» WHAT YOU SHOULD DO
Give the records again in full, exactly as they appear.

» GIVEN INFORMATION
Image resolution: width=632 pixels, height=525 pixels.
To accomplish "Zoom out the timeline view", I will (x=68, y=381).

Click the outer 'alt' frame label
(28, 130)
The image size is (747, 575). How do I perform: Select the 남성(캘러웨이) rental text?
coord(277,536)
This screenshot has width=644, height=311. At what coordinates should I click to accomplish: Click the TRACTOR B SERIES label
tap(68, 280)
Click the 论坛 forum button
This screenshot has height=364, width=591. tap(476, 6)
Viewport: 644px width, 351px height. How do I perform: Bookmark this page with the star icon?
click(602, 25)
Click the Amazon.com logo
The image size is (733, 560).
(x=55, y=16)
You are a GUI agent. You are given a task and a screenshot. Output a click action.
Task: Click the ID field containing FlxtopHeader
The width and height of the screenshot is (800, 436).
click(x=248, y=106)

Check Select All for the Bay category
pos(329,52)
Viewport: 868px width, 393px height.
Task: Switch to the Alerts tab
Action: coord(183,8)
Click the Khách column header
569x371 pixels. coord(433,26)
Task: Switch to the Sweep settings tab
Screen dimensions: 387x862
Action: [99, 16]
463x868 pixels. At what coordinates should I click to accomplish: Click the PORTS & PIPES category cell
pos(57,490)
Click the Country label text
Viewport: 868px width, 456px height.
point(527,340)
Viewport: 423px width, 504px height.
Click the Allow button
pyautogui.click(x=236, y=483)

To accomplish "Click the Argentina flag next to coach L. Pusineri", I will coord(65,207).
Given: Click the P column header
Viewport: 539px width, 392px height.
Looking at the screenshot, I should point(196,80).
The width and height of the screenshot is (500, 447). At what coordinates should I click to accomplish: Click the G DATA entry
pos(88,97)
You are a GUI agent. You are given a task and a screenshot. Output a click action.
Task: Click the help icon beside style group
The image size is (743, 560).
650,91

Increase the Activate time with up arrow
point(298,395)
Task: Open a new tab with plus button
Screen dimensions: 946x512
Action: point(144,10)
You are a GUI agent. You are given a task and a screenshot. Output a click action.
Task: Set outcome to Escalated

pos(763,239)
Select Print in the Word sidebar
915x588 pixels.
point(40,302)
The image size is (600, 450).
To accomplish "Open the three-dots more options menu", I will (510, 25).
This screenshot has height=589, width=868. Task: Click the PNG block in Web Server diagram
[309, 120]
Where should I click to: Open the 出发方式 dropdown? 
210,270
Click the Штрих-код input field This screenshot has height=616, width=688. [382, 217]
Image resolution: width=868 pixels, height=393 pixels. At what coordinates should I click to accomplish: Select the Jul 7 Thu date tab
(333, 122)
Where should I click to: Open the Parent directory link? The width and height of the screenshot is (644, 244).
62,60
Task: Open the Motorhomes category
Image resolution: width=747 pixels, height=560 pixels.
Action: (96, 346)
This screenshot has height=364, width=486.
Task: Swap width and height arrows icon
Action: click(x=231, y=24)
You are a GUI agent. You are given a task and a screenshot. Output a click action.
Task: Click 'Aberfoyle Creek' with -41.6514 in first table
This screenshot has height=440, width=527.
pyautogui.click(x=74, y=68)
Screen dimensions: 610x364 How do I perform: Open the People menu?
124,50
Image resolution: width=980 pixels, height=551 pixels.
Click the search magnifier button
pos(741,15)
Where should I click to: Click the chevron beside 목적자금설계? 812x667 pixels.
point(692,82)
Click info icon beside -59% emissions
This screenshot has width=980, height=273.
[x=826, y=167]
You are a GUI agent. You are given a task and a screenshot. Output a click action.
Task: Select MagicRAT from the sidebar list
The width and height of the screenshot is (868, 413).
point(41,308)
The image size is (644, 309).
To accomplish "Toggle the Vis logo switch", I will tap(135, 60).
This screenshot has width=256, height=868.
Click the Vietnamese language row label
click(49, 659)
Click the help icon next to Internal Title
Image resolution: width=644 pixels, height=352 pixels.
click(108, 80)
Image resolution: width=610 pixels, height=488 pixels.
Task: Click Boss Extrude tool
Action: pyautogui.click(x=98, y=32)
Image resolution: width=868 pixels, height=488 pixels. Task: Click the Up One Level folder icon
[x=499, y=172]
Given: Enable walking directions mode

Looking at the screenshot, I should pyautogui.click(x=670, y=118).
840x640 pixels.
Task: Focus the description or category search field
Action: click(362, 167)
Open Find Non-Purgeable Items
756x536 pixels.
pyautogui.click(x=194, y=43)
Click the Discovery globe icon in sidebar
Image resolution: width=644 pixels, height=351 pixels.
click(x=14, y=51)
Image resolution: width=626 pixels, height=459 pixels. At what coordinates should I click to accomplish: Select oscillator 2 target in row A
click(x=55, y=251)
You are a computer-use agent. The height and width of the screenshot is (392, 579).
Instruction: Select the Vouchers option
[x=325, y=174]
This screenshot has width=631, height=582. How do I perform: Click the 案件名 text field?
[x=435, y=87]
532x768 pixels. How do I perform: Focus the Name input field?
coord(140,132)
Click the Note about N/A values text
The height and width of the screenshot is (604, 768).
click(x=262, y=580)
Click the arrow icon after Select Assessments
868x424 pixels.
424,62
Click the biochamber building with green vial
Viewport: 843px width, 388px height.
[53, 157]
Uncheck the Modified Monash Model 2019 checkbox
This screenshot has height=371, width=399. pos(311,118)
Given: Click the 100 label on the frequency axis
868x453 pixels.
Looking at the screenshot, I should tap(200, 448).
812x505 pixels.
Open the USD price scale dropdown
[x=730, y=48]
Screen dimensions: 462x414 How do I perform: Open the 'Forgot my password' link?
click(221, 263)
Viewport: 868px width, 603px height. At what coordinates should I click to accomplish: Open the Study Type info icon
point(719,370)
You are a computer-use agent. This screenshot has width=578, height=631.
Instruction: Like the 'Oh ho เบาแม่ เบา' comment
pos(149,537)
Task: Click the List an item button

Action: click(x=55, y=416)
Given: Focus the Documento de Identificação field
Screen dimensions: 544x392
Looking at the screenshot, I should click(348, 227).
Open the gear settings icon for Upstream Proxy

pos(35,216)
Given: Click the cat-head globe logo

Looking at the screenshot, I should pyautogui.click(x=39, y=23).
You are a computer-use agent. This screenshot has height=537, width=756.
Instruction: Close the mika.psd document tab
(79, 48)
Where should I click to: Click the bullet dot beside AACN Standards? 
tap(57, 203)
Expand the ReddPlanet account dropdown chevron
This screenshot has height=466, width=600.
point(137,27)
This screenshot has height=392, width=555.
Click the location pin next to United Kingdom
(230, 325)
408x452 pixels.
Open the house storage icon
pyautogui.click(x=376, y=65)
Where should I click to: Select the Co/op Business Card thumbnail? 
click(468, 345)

» ANSWER SPACE
Image resolution: width=632 pixels, height=525 pixels.
To accomplish "Zoom out the timeline view", I will (x=68, y=381).

Click the outer 'alt' frame label
(28, 130)
The image size is (747, 575). How do I perform: Select the 남성(캘러웨이) rental text?
coord(277,536)
This screenshot has width=644, height=311. At what coordinates should I click to accomplish: Click the TRACTOR B SERIES label
tap(68, 280)
Click the 论坛 forum button
This screenshot has height=364, width=591. tap(476, 6)
Viewport: 644px width, 351px height. How do I perform: Bookmark this page with the star icon?
click(602, 25)
Click the Amazon.com logo
The image size is (733, 560).
(x=55, y=16)
You are a GUI agent. You are given a task and a screenshot. Output a click action.
Task: Click the ID field containing FlxtopHeader
The width and height of the screenshot is (800, 436).
click(x=248, y=106)

Check Select All for the Bay category
pos(329,52)
Viewport: 868px width, 393px height.
Task: Switch to the Alerts tab
Action: coord(183,8)
Click the Khách column header
569x371 pixels. coord(433,26)
Task: Switch to the Sweep settings tab
Screen dimensions: 387x862
Action: [99, 16]
463x868 pixels. At what coordinates should I click to accomplish: Click the PORTS & PIPES category cell
pos(57,490)
Click the Country label text
Viewport: 868px width, 456px height.
point(527,340)
Viewport: 423px width, 504px height.
Click the Allow button
pyautogui.click(x=236, y=483)

To accomplish "Click the Argentina flag next to coach L. Pusineri", I will coord(65,207).
Given: Click the P column header
Viewport: 539px width, 392px height.
Looking at the screenshot, I should point(196,80).
The width and height of the screenshot is (500, 447). At what coordinates should I click to accomplish: Click the G DATA entry
pos(88,97)
You are a GUI agent. You are given a task and a screenshot. Output a click action.
Task: Click the help icon beside style group
The image size is (743, 560).
650,91

Increase the Activate time with up arrow
point(298,395)
Task: Open a new tab with plus button
Screen dimensions: 946x512
Action: point(144,10)
You are a GUI agent. You are given a task and a screenshot. Output a click action.
Task: Set outcome to Escalated

pos(763,239)
Select Print in the Word sidebar
915x588 pixels.
point(40,302)
The image size is (600, 450).
To accomplish "Open the three-dots more options menu", I will (510, 25).
This screenshot has height=589, width=868. Task: Click the PNG block in Web Server diagram
[309, 120]
Where should I click to: Open the 出发方式 dropdown? 
210,270
Click the Штрих-код input field This screenshot has height=616, width=688. [382, 217]
Image resolution: width=868 pixels, height=393 pixels. At what coordinates should I click to accomplish: Select the Jul 7 Thu date tab
(333, 122)
Where should I click to: Open the Parent directory link? The width and height of the screenshot is (644, 244).
62,60
Task: Open the Motorhomes category
Image resolution: width=747 pixels, height=560 pixels.
Action: (96, 346)
This screenshot has height=364, width=486.
Task: Swap width and height arrows icon
Action: click(x=231, y=24)
You are a GUI agent. You are given a task and a screenshot. Output a click action.
Task: Click 'Aberfoyle Creek' with -41.6514 in first table
This screenshot has height=440, width=527.
pyautogui.click(x=74, y=68)
Screen dimensions: 610x364 How do I perform: Open the People menu?
124,50
Image resolution: width=980 pixels, height=551 pixels.
Click the search magnifier button
pos(741,15)
Where should I click to: Click the chevron beside 목적자금설계? 812x667 pixels.
point(692,82)
Click info icon beside -59% emissions
This screenshot has width=980, height=273.
[x=826, y=167]
You are a GUI agent. You are given a task and a screenshot. Output a click action.
Task: Select MagicRAT from the sidebar list
The width and height of the screenshot is (868, 413).
point(41,308)
The image size is (644, 309).
To accomplish "Toggle the Vis logo switch", I will tap(135, 60).
This screenshot has width=256, height=868.
Click the Vietnamese language row label
click(49, 659)
Click the help icon next to Internal Title
Image resolution: width=644 pixels, height=352 pixels.
click(108, 80)
Image resolution: width=610 pixels, height=488 pixels.
Task: Click Boss Extrude tool
Action: pyautogui.click(x=98, y=32)
Image resolution: width=868 pixels, height=488 pixels. Task: Click the Up One Level folder icon
[x=499, y=172]
Given: Enable walking directions mode

Looking at the screenshot, I should pyautogui.click(x=670, y=118).
840x640 pixels.
Task: Focus the description or category search field
Action: click(362, 167)
Open Find Non-Purgeable Items
756x536 pixels.
pyautogui.click(x=194, y=43)
Click the Discovery globe icon in sidebar
Image resolution: width=644 pixels, height=351 pixels.
click(x=14, y=51)
Image resolution: width=626 pixels, height=459 pixels. At what coordinates should I click to accomplish: Select oscillator 2 target in row A
click(x=55, y=251)
You are a computer-use agent. The height and width of the screenshot is (392, 579).
Instruction: Select the Vouchers option
[x=325, y=174]
This screenshot has width=631, height=582. How do I perform: Click the 案件名 text field?
[x=435, y=87]
532x768 pixels. How do I perform: Focus the Name input field?
coord(140,132)
Click the Note about N/A values text
The height and width of the screenshot is (604, 768).
click(x=262, y=580)
Click the arrow icon after Select Assessments
868x424 pixels.
424,62
Click the biochamber building with green vial
Viewport: 843px width, 388px height.
[53, 157]
Uncheck the Modified Monash Model 2019 checkbox
This screenshot has height=371, width=399. pos(311,118)
Given: Click the 100 label on the frequency axis
868x453 pixels.
Looking at the screenshot, I should tap(200, 448).
812x505 pixels.
Open the USD price scale dropdown
[x=730, y=48]
Screen dimensions: 462x414 How do I perform: Open the 'Forgot my password' link?
click(221, 263)
Viewport: 868px width, 603px height. At what coordinates should I click to accomplish: Open the Study Type info icon
point(719,370)
You are a computer-use agent. This screenshot has width=578, height=631.
Instruction: Like the 'Oh ho เบาแม่ เบา' comment
pos(149,537)
Task: Click the List an item button

Action: click(x=55, y=416)
Given: Focus the Documento de Identificação field
Screen dimensions: 544x392
Looking at the screenshot, I should click(348, 227).
Open the gear settings icon for Upstream Proxy

pos(35,216)
Given: Click the cat-head globe logo

Looking at the screenshot, I should pyautogui.click(x=39, y=23).
You are a computer-use agent. This screenshot has height=537, width=756.
Instruction: Close the mika.psd document tab
(79, 48)
Where should I click to: Click the bullet dot beside AACN Standards? 
tap(57, 203)
Expand the ReddPlanet account dropdown chevron
This screenshot has height=466, width=600.
point(137,27)
This screenshot has height=392, width=555.
Click the location pin next to United Kingdom
(230, 325)
408x452 pixels.
Open the house storage icon
pyautogui.click(x=376, y=65)
Where should I click to: Select the Co/op Business Card thumbnail? 
click(468, 345)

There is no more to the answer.